> [What you should do] Please turn every line of the entries below into a JSON list of strings, one string per line, leaving out blank lines.

> [Extracted information]
=-=-=-=-=

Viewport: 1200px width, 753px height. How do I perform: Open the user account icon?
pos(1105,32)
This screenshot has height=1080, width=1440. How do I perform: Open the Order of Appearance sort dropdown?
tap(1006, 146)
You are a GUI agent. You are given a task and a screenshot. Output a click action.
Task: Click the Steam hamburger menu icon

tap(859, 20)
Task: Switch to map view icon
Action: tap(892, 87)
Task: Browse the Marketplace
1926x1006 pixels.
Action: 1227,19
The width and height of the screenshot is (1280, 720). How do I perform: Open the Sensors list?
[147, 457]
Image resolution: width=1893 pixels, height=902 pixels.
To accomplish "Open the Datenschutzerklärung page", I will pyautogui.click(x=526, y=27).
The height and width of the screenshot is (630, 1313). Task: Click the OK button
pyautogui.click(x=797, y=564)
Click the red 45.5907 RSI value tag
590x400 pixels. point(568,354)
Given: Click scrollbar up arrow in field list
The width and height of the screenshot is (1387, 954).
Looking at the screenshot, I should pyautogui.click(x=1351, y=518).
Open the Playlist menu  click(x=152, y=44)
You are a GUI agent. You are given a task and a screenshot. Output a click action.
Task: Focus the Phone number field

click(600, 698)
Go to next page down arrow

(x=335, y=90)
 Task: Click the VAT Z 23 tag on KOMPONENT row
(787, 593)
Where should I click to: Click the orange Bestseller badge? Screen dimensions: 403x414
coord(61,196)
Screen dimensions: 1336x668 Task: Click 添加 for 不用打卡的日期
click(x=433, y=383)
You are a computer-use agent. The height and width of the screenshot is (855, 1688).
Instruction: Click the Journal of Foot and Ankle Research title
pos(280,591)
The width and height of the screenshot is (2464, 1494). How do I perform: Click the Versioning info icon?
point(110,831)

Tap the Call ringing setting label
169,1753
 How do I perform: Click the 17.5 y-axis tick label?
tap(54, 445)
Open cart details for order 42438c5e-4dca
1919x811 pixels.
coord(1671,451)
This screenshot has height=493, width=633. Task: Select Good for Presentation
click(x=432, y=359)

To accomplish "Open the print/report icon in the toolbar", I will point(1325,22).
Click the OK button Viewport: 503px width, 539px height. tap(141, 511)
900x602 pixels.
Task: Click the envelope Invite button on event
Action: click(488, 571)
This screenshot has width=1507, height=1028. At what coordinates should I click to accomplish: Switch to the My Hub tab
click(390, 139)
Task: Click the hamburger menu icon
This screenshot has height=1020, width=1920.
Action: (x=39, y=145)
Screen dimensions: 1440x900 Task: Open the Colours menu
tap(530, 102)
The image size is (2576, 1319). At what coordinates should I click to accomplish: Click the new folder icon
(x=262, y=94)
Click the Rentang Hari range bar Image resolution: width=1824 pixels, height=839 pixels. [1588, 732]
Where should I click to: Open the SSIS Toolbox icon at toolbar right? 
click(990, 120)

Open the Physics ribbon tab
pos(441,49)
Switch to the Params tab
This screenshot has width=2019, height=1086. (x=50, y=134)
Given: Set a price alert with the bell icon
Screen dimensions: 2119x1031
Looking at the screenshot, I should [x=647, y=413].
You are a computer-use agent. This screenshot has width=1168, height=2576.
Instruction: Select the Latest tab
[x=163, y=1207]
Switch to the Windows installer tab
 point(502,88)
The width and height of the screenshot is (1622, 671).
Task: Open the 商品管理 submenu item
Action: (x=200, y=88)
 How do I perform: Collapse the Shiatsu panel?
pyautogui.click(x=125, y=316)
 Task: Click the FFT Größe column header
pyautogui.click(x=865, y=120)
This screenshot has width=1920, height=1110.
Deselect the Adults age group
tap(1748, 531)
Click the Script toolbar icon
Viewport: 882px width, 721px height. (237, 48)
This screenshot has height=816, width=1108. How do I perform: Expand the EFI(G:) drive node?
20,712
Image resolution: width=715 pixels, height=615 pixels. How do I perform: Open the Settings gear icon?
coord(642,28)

=-=-=-=-=

> [Full solution]
[
  "Viewport: 1200px width, 753px height. How do I perform: Open the user account icon?",
  "pos(1105,32)",
  "This screenshot has height=1080, width=1440. How do I perform: Open the Order of Appearance sort dropdown?",
  "tap(1006, 146)",
  "You are a GUI agent. You are given a task and a screenshot. Output a click action.",
  "Task: Click the Steam hamburger menu icon",
  "tap(859, 20)",
  "Task: Switch to map view icon",
  "Action: tap(892, 87)",
  "Task: Browse the Marketplace",
  "1926x1006 pixels.",
  "Action: 1227,19",
  "The width and height of the screenshot is (1280, 720). How do I perform: Open the Sensors list?",
  "[147, 457]",
  "Image resolution: width=1893 pixels, height=902 pixels.",
  "To accomplish \"Open the Datenschutzerklärung page\", I will pyautogui.click(x=526, y=27).",
  "The height and width of the screenshot is (630, 1313). Task: Click the OK button",
  "pyautogui.click(x=797, y=564)",
  "Click the red 45.5907 RSI value tag",
  "590x400 pixels. point(568,354)",
  "Given: Click scrollbar up arrow in field list",
  "The width and height of the screenshot is (1387, 954).",
  "Looking at the screenshot, I should pyautogui.click(x=1351, y=518).",
  "Open the Playlist menu  click(x=152, y=44)",
  "You are a GUI agent. You are given a task and a screenshot. Output a click action.",
  "Task: Focus the Phone number field",
  "click(600, 698)",
  "Go to next page down arrow",
  "(x=335, y=90)",
  " Task: Click the VAT Z 23 tag on KOMPONENT row",
  "(787, 593)",
  "Where should I click to: Click the orange Bestseller badge? Screen dimensions: 403x414",
  "coord(61,196)",
  "Screen dimensions: 1336x668 Task: Click 添加 for 不用打卡的日期",
  "click(x=433, y=383)",
  "You are a computer-use agent. The height and width of the screenshot is (855, 1688).",
  "Instruction: Click the Journal of Foot and Ankle Research title",
  "pos(280,591)",
  "The width and height of the screenshot is (2464, 1494). How do I perform: Click the Versioning info icon?",
  "point(110,831)",
  "Tap the Call ringing setting label",
  "169,1753",
  " How do I perform: Click the 17.5 y-axis tick label?",
  "tap(54, 445)",
  "Open cart details for order 42438c5e-4dca",
  "1919x811 pixels.",
  "coord(1671,451)",
  "This screenshot has height=493, width=633. Task: Select Good for Presentation",
  "click(x=432, y=359)",
  "To accomplish \"Open the print/report icon in the toolbar\", I will point(1325,22).",
  "Click the OK button Viewport: 503px width, 539px height. tap(141, 511)",
  "900x602 pixels.",
  "Task: Click the envelope Invite button on event",
  "Action: click(488, 571)",
  "This screenshot has width=1507, height=1028. At what coordinates should I click to accomplish: Switch to the My Hub tab",
  "click(390, 139)",
  "Task: Click the hamburger menu icon",
  "This screenshot has height=1020, width=1920.",
  "Action: (x=39, y=145)",
  "Screen dimensions: 1440x900 Task: Open the Colours menu",
  "tap(530, 102)",
  "The image size is (2576, 1319). At what coordinates should I click to accomplish: Click the new folder icon",
  "(x=262, y=94)",
  "Click the Rentang Hari range bar Image resolution: width=1824 pixels, height=839 pixels. [1588, 732]",
  "Where should I click to: Open the SSIS Toolbox icon at toolbar right? ",
  "click(990, 120)",
  "Open the Physics ribbon tab",
  "pos(441,49)",
  "Switch to the Params tab",
  "This screenshot has width=2019, height=1086. (x=50, y=134)",
  "Given: Set a price alert with the bell icon",
  "Screen dimensions: 2119x1031",
  "Looking at the screenshot, I should [x=647, y=413].",
  "You are a computer-use agent. This screenshot has width=1168, height=2576.",
  "Instruction: Select the Latest tab",
  "[x=163, y=1207]",
  "Switch to the Windows installer tab",
  " point(502,88)",
  "The width and height of the screenshot is (1622, 671).",
  "Task: Open the 商品管理 submenu item",
  "Action: (x=200, y=88)",
  " How do I perform: Collapse the Shiatsu panel?",
  "pyautogui.click(x=125, y=316)",
  " Task: Click the FFT Größe column header",
  "pyautogui.click(x=865, y=120)",
  "This screenshot has width=1920, height=1110.",
  "Deselect the Adults age group",
  "tap(1748, 531)",
  "Click the Script toolbar icon",
  "Viewport: 882px width, 721px height. (237, 48)",
  "This screenshot has height=816, width=1108. How do I perform: Expand the EFI(G:) drive node?",
  "20,712",
  "Image resolution: width=715 pixels, height=615 pixels. How do I perform: Open the Settings gear icon?",
  "coord(642,28)"
]